Pour ce qui est du public, David Réguer affirme que « Gérer la réputation d’une entreprise, d’une marque, d’une personnalité publique ou morale revient souvent à privilégier une partie prenante et à en « sacrifier » une autre. On ne peut pas plaire à tout le monde. »** George W. Bush ne cherchait pas à plaire à toute la planète lorsqu’il décidait de lancer des guerres de manière injuste et illégale. Il a tout de même entretenu une bonne réputation chez ceux qui l’ont élu à deux reprises.

Le web, change-t-il grand chose ?

Bien que le web ne soit pas le premier média de masse que l’humanité ait connu, il est le premier média à avoir donné un préfixe à la réputation. Formant ainsi ce néologisme qu’est l’e-réputation. Auparavant, personne ne parlait de réputation TV, réputation presse, réputation radio…

Le web représente un monde virtuel. Alors que les personnes exposées à ses contenus sont bien réelles. Si une information négative, à propos d’une personne ou une organisation, circule sur le web, ceci ne voudra en aucun cas dire que les opinions qu’elle va inspirer, seront elles aussi virtuelles. Lorsqu’une personne reçoit une information qui lui est crédible, le moyen de transmission importe peu. L’opinion séjourne dans les esprits non pas sur des disques durs.
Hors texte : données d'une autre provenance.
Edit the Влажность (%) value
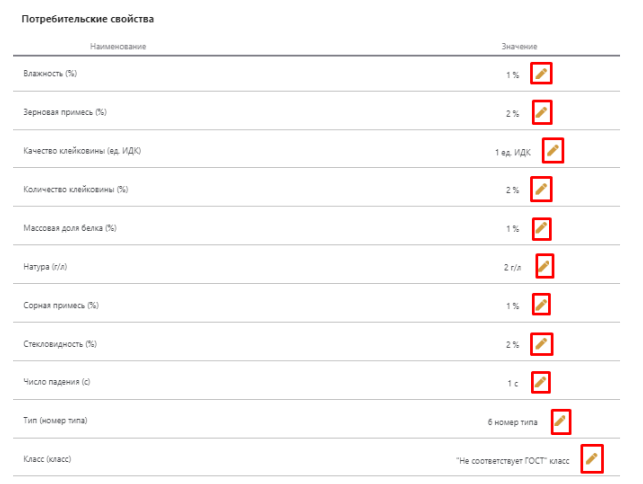Viewport: 643px width, 484px height. (x=541, y=74)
A Partir de là, la prétention de certains acteurs qui proposent de nettoyer une mauvaise e-réputation est basée sur une grande confusion. La réputation selon le processus « exposition-jugement-réputation » n’est présente que dans les esprits des humains. Comment peut-on la nettoyer avec des moyens techniques ?

Ceci dit, ce qu’on appelle nettoyage d’e-réputation reste indispensable dans certains cas. Seulement, il faut préciser qu’il s’agit d’une mesure surtout préventive car elle permet d’éviter la première étape qui est « l’exposition ». Le fait d’occulter une information n’a aucun effet « rétroactif ».

Le web, un espace de construction et d’expression

Une vue d’ensemble sur le web permet de définir deux types de supports par rapport à la réputation : des supports de construction et d’autres d’expression.

En revenant toujours au processus « exposition- jugement-réputation », il y a des supports qui interviennent uniquement à la première étape. Ils présentent une information (article, rumeur, vidéo, image…) susceptible d’agir sur les opinions si elle est consultée et approuvée. Ces supports de construction peuvent être des blogs, des moteurs de recherches, des sites…C’est sur ce champ que les agences de « nettoyage » interviennent.

Les supports du deuxième type, sont les plus importants en matière de veille et d’évaluation d’une réputation. Ils donnent la parole au public pour s’exprimer sur n’importe quel thème. Le suivi des réseaux sociaux, forums, commentaires des articles… permet de savoir ce que le public pense et ce qu’il dit de l’entreprise. Lorsqu’un constat révèle une mauvaise réputation auprès d’un public, il faudra s’adresser à lui pour influencer ses jugements. Ça se ferra à travers le web ou à travers n’importe quel autre moyen de communication.

En conclusion, les concepts liés au web présentent beaucoup de phénomènes nouveaux qui seront surement étudiés progressivement. Avant d’avoir des certitudes académiques, il convient d’avancer prudemment sans pour autant restreindre les horizons qui s’ouvrent à nous.

*Thierry Libaert, « Le plan de communication », Dunod, 3ème édition, 2008, p. 118.

**David Réguer, « E-réputation, manager la réputation à l’heure du digital », Dunod, 2011, p.3.